Mobile Cloud Music Showdown – Locker Services, 1st Place: Amazon Cloud Player
Ed. – This article is part of our roundup featuring all of the mobile cloud music services currently available in the US. Click here for more.
Amazon.com, the little online bookseller that has morphed into the Walmart of the Web, launched their MP3 store almost 4 years ago at 2M songs and hasn’t looked back since. Their success even saw Apple following their lead, adding high-quality DRM-free tracks to the iTunes store well after Amazon debuted them. They’ve beaten Apple to the market with their Amazon Cloud Player, and at #1 on our list, it’s obviously made an impression. But will it be able to fend off the impending iCloud?
5GB of storage free; 20, 50, 100, 200, 500 & 1000GB plans for $1/GB. Current promotion gives all paid accounts (20GB+) unlimited storage of DRM-free MP3 and AAC files. Integrated Amazon MP3 store has 16 million songs for sale to date–and purchased songs don’t count against storage limits. Files are stored in the same format/bitrate that they were uploaded in.
Software Stability/Ease of Use
The Amazon Cloud Player software was easily the cleanest and most responsive piece of software we encountered during our testing. Not once during our test did the software crash or lock up on us (though 4G network issues stopped playback at one point), and the app’s design and animations were smooth. The “Now Playing” interface features artwork prominently, taking up half of the available screen real estate in portrait and about 1/3 in landscape orientation. Contextual menus (accessed via long button presses) gave us options to download tracks to our phone, add to the now playing queue, add to a playlist or find songs by that artist in the Amazon store. The store is accessible by a link along the top of the player at all times. The app was missing a convenient “shuffle all songs” button, though the function was achievable by choosing a song from the “songs” tab and pressing the shuffle button on the “Now Playing” screen. One annoying bug caused the player to occasionally skip ahead to the next track before the currently playing track was finished.

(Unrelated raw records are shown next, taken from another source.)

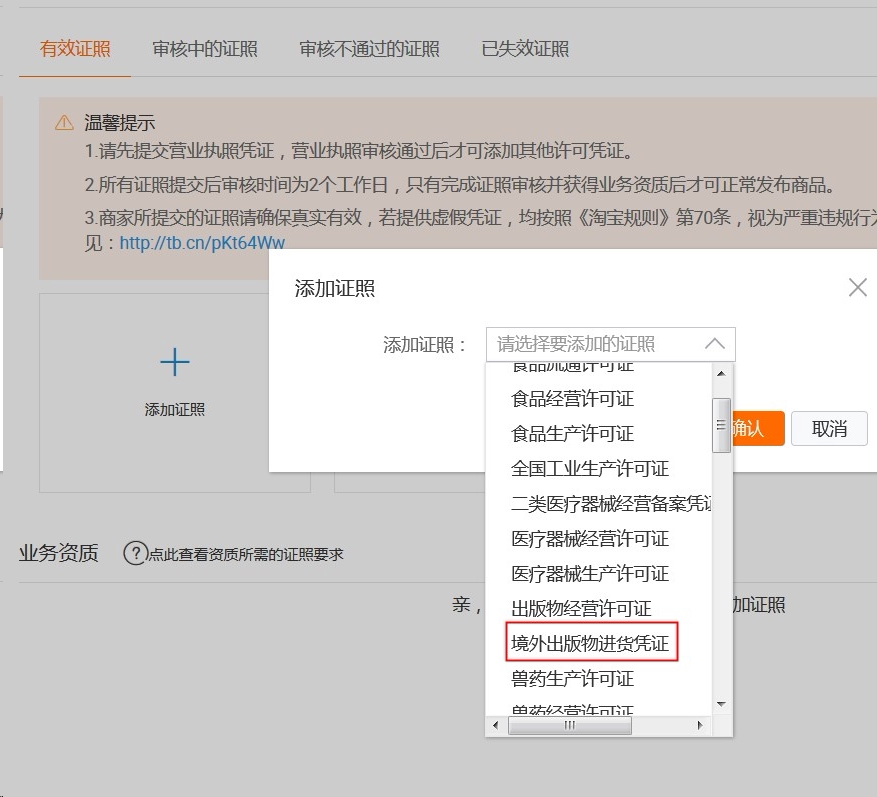The width and height of the screenshot is (877, 797).
Task: Pick 医疗器械经营许可证 from the dropdown
Action: click(590, 539)
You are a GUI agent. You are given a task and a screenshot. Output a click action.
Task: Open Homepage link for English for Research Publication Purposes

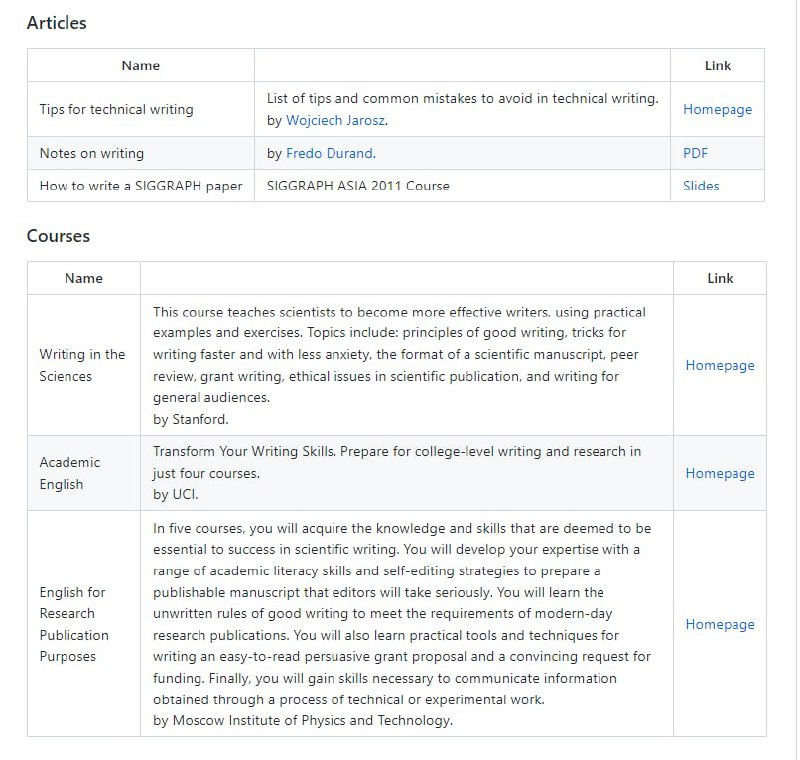(x=719, y=625)
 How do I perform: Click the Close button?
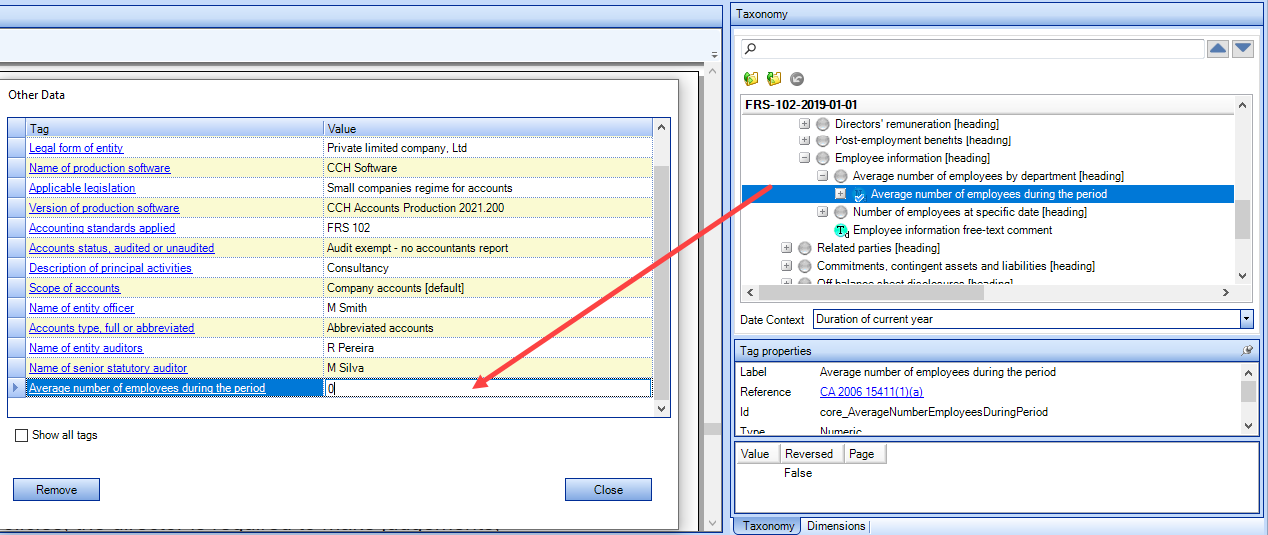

But what makes Amazon Cloud Player unique is the availability of purchased music. Their music store is massive (16M tracks), and many full length albums are available for $5 or less. We did find it annoying that some releases could only be purchased at a computer rather than on the mobile app, however. But the seamless integration of Amazon’s MP3 store into our Cloud Player account separates it from the pack; no other music locker offers anything like it.
Playback speed was excellent. The mobile app was extremely responsive and songs buffered and played quickly over Wi-Fi and 4G LTE connections (3-4 second average). The album art loaded a bit slower, but didn’t halt playback of the song, and was in high-resolution to boot.
Software Stability/Ease of Use
Getting your music to Amazon’s cloud requires an odd combo of their Web site and locally installed software. In the Web version of the cloud player, clicking the “Upload Your Music” button prompts the desktop client to pop up and quickly goes to work. It scans for music in iTunes (Windows Media Center on PCs), but gives the option to halt the scan and browse for music manually for users with low patience thresholds. After scanning the library, it compares it to your Cloud Drive for duplicates. Once loaded, drop down menus show Playlists, Artists, Albums and Songs. They can be checked or unchecked at any level, and uploaded by pressing “start upload.” The estimated time to upload our entire library was >99 hours, a wait time negated by the limitations of our free 5GB account.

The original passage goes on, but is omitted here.